> ESTRATTO DELLA PAGINA
§

Macelleria Stiaccini
Via Ferruccio, 33, Castellina in Chianti (Siena)
Tel. 0577740558

Tre giorni in Toscana: Al Gallopapa, Castellina in Chianti

Wednesday, April 18th, 2007

In questo mondo, io ho fama di tradizionalista. E fin lì nulla di male. Ho però anche la tendenza a premiare chi sa cucinare bene mettendoci del fosforo, del cervello, dando un tocco personale regalando, nel contempo, la felicità profonda al cliente. Insomma, creativo o tradizionalista, rivoluzionario o reazionario, uno chef avrà sempre il mio plauso, se saprà dimostrare di lavorar bene e di saper fare il suo mestiere.
Venerdì sera, a Castellina in Chianti, ho trovato appagamento e felicità nella via delle Volte, uno spettacolare passaggio coperto medievale con tanto di panorama sulle colline chiantigiane. E’ proprio in questo vicolo unico, che si trova il ristorante Al Gallopapa: due salette a botte antichissime, romantiche, coccolose, accoglienti coi loro tavoloni di legno e l’apparecchiatura elegante e sobria. A ricevervi, una piccola squadra di gentiluomini in giacca e cravatta: sono solerti a condurvi al posto, portandovi la carta delle acque minerali. Poi, ecco la carta del cibo: il cuoco Tiziano Amoroso porge una linea creativa con simpatici, molto gradevoli azzardi. Insomma, osa Amoroso, e con buoni risultati, tali da meritarsi una stelletta da parte degli ispettori Michelin. Si parte con un piccolo preantipasto multiplo, comprensivo di più assaggi: ricordo con particolare piacere una composta di melanzane e burrata. Intanto, il pane è ottimo, di 5 o 6 tipi, con la versione al cavolo nero ad eccellere.

§

Voci di dati memorizzate

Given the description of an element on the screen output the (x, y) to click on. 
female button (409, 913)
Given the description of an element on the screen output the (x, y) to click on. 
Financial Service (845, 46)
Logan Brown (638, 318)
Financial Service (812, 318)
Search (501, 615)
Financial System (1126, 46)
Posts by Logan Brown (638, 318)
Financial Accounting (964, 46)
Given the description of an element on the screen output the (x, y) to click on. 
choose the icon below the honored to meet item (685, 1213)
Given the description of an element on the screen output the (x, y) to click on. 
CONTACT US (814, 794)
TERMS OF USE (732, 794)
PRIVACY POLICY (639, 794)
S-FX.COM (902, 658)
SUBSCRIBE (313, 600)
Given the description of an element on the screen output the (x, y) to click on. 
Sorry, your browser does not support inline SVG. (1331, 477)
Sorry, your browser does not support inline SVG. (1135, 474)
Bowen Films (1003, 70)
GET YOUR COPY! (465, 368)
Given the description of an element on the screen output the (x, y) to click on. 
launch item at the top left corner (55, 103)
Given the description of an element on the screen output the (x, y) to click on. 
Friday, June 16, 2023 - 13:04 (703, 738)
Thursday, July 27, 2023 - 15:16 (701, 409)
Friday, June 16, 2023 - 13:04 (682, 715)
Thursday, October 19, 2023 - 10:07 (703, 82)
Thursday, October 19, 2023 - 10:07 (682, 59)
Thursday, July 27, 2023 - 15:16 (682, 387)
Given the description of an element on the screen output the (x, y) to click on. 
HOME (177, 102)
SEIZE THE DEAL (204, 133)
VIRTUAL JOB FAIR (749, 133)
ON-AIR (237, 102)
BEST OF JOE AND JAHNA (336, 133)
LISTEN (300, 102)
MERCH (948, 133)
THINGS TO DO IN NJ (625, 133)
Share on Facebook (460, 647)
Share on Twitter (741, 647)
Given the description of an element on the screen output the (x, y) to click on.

§

> ISTRUZIONI
1. In base alla recensione, spieghi a quale condizione uno chef ottiene il plauso di chi scrive, a prescindere dal fatto che sia creativo o tradizionalista.
2. Trascriva fedelmente il passo della recensione da «Macelleria Stiaccini» a «il suo mestiere.».

> SOLUZIONI
1. Uno chef ottiene il plauso di chi scrive se sa dimostrare di lavorare bene e di saper fare il suo mestiere. Questo vale che sia creativo o tradizionalista, rivoluzionario o reazionario.

2.
Macelleria Stiaccini
Via Ferruccio, 33, Castellina in Chianti (Siena)
Tel. 0577740558

Tre giorni in Toscana: Al Gallopapa, Castellina in Chianti

Wednesday, April 18th, 2007

In questo mondo, io ho fama di tradizionalista. E fin lì nulla di male. Ho però anche la tendenza a premiare chi sa cucinare bene mettendoci del fosforo, del cervello, dando un tocco personale regalando, nel contempo, la felicità profonda al cliente. Insomma, creativo o tradizionalista, rivoluzionario o reazionario, uno chef avrà sempre il mio plauso, se saprà dimostrare di lavorar bene e di saper fare il suo mestiere.